Count the lines in the records that contain the string "format", and reply with only the number.

>> BEGIN

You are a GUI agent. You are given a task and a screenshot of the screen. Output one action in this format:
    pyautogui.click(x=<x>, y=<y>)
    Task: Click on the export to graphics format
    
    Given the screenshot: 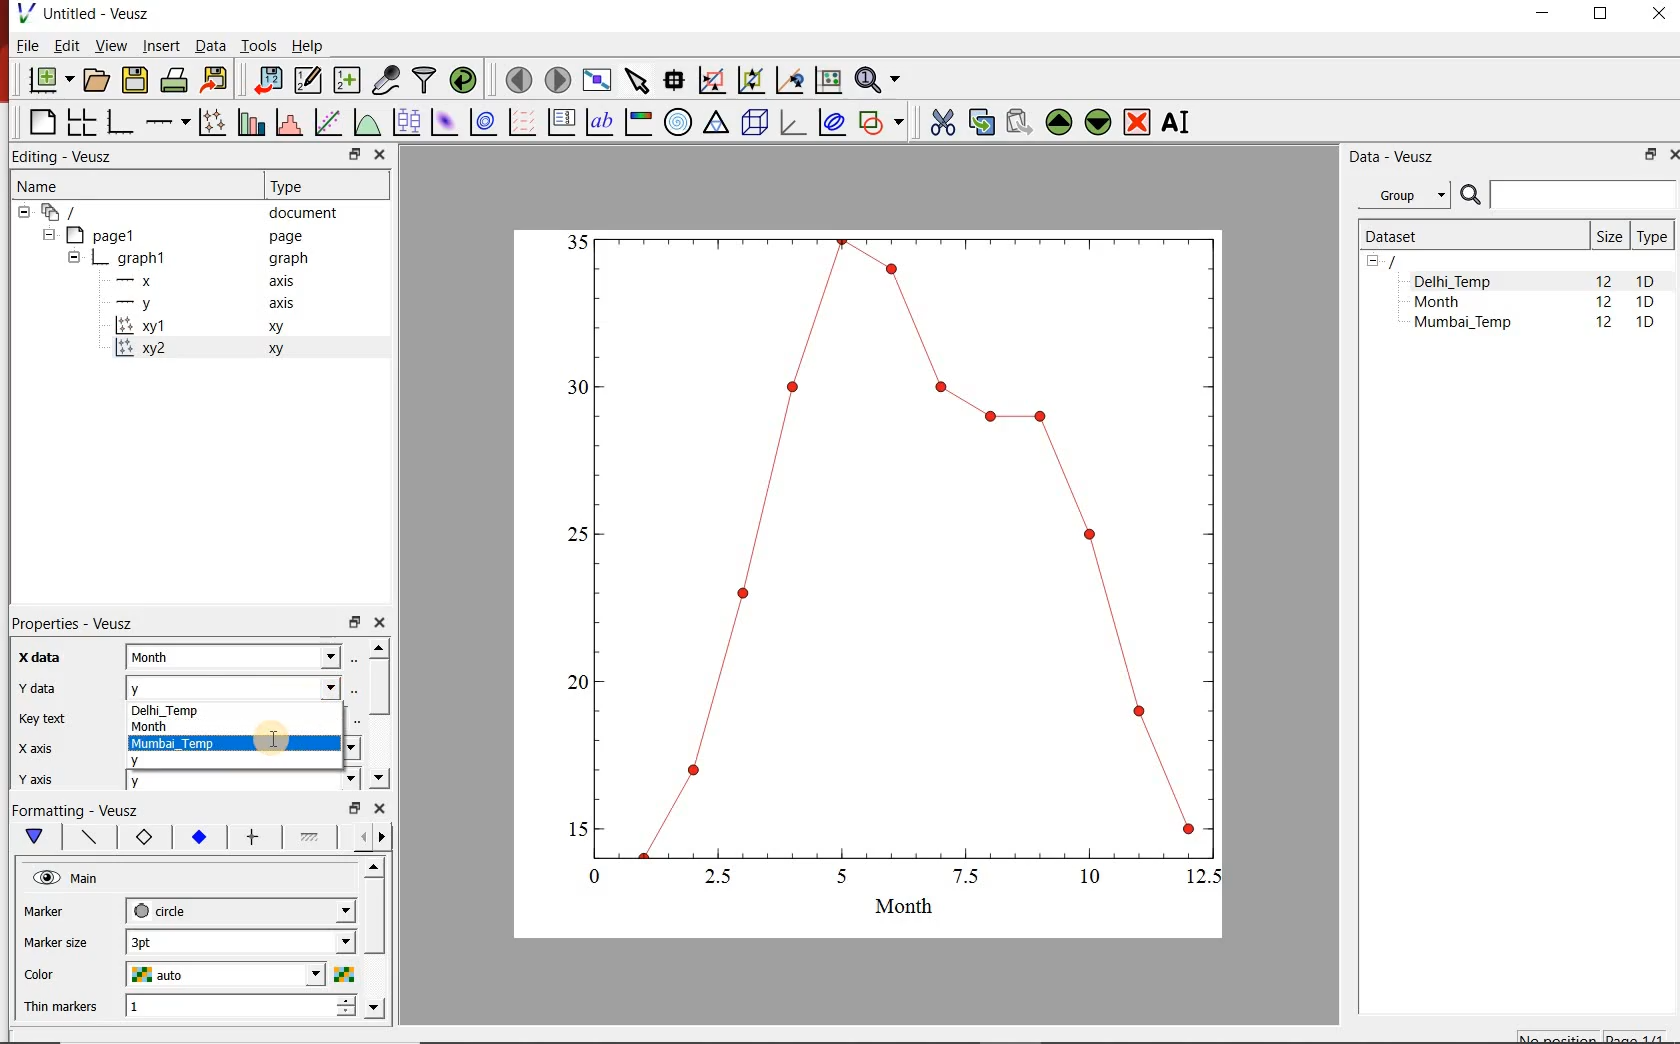 What is the action you would take?
    pyautogui.click(x=216, y=80)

>> END

**ANSWER TO THIS PROBLEM**
2